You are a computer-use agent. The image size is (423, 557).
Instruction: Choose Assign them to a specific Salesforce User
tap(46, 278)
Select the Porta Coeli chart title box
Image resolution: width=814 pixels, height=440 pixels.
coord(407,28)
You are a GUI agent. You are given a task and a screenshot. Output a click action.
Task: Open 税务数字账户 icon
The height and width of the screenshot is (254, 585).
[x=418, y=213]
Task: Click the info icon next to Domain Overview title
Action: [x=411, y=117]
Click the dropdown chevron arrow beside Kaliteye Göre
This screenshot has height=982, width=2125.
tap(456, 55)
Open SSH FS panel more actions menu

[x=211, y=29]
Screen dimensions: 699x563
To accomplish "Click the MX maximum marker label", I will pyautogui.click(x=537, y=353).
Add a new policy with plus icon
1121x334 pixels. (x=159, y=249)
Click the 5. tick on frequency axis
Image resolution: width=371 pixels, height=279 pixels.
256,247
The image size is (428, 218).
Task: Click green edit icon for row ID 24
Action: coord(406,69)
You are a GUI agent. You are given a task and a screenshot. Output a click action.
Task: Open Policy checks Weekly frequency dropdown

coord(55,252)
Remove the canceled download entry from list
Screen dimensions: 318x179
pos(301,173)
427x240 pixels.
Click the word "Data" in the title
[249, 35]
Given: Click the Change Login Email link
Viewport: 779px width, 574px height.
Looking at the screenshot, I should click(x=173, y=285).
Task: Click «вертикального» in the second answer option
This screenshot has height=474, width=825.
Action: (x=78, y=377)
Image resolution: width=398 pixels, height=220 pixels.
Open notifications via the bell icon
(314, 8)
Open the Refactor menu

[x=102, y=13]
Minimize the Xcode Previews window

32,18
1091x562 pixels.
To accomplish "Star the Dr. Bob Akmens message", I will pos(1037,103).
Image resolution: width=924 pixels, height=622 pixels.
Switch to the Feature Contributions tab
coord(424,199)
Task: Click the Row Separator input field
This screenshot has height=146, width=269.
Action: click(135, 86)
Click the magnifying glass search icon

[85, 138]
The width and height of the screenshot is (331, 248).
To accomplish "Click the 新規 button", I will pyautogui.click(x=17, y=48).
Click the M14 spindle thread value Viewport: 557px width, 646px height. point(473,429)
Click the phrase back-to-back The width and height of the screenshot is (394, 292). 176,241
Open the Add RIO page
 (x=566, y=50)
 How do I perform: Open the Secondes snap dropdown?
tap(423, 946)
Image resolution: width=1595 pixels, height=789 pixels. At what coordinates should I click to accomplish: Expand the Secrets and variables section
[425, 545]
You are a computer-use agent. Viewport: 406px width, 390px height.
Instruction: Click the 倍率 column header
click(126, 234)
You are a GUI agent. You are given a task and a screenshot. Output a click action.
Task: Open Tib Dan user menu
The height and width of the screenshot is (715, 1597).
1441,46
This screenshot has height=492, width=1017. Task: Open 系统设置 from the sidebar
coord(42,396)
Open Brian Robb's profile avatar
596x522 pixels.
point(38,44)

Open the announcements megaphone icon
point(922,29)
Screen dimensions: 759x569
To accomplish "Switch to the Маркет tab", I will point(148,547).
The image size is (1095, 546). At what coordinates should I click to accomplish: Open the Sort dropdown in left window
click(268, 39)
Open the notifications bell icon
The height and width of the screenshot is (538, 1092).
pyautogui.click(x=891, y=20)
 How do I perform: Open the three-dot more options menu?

[EXERCISE PROMPT] Take the records shown above and output them again exactly.

[EXERCISE OUTPUT]
You are a computer-use agent. The image size is (423, 557).
Instruction: Choose Assign them to a specific Salesforce User
tap(46, 278)
Select the Porta Coeli chart title box
Image resolution: width=814 pixels, height=440 pixels.
coord(407,28)
You are a GUI agent. You are given a task and a screenshot. Output a click action.
Task: Open 税务数字账户 icon
The height and width of the screenshot is (254, 585).
[x=418, y=213]
Task: Click the info icon next to Domain Overview title
Action: [x=411, y=117]
Click the dropdown chevron arrow beside Kaliteye Göre
This screenshot has height=982, width=2125.
tap(456, 55)
Open SSH FS panel more actions menu

[x=211, y=29]
Screen dimensions: 699x563
To accomplish "Click the MX maximum marker label", I will pyautogui.click(x=537, y=353).
Add a new policy with plus icon
1121x334 pixels. (x=159, y=249)
Click the 5. tick on frequency axis
Image resolution: width=371 pixels, height=279 pixels.
256,247
The image size is (428, 218).
Task: Click green edit icon for row ID 24
Action: coord(406,69)
You are a GUI agent. You are given a task and a screenshot. Output a click action.
Task: Open Policy checks Weekly frequency dropdown

coord(55,252)
Remove the canceled download entry from list
Screen dimensions: 318x179
pos(301,173)
427x240 pixels.
Click the word "Data" in the title
[249, 35]
Given: Click the Change Login Email link
Viewport: 779px width, 574px height.
Looking at the screenshot, I should click(x=173, y=285).
Task: Click «вертикального» in the second answer option
This screenshot has height=474, width=825.
Action: (x=78, y=377)
Image resolution: width=398 pixels, height=220 pixels.
Open notifications via the bell icon
(314, 8)
Open the Refactor menu

[x=102, y=13]
Minimize the Xcode Previews window

32,18
1091x562 pixels.
To accomplish "Star the Dr. Bob Akmens message", I will pos(1037,103).
Image resolution: width=924 pixels, height=622 pixels.
Switch to the Feature Contributions tab
coord(424,199)
Task: Click the Row Separator input field
This screenshot has height=146, width=269.
Action: click(135, 86)
Click the magnifying glass search icon

[85, 138]
The width and height of the screenshot is (331, 248).
To accomplish "Click the 新規 button", I will pyautogui.click(x=17, y=48).
Click the M14 spindle thread value Viewport: 557px width, 646px height. point(473,429)
Click the phrase back-to-back The width and height of the screenshot is (394, 292). 176,241
Open the Add RIO page
 (x=566, y=50)
 How do I perform: Open the Secondes snap dropdown?
tap(423, 946)
Image resolution: width=1595 pixels, height=789 pixels. At what coordinates should I click to accomplish: Expand the Secrets and variables section
[425, 545]
You are a computer-use agent. Viewport: 406px width, 390px height.
Instruction: Click the 倍率 column header
click(126, 234)
You are a GUI agent. You are given a task and a screenshot. Output a click action.
Task: Open Tib Dan user menu
The height and width of the screenshot is (715, 1597).
1441,46
This screenshot has height=492, width=1017. Task: Open 系统设置 from the sidebar
coord(42,396)
Open Brian Robb's profile avatar
596x522 pixels.
point(38,44)

Open the announcements megaphone icon
point(922,29)
Screen dimensions: 759x569
To accomplish "Switch to the Маркет tab", I will point(148,547).
The image size is (1095, 546). At what coordinates should I click to accomplish: Open the Sort dropdown in left window
click(268, 39)
Open the notifications bell icon
The height and width of the screenshot is (538, 1092).
pyautogui.click(x=891, y=20)
 How do I perform: Open the three-dot more options menu?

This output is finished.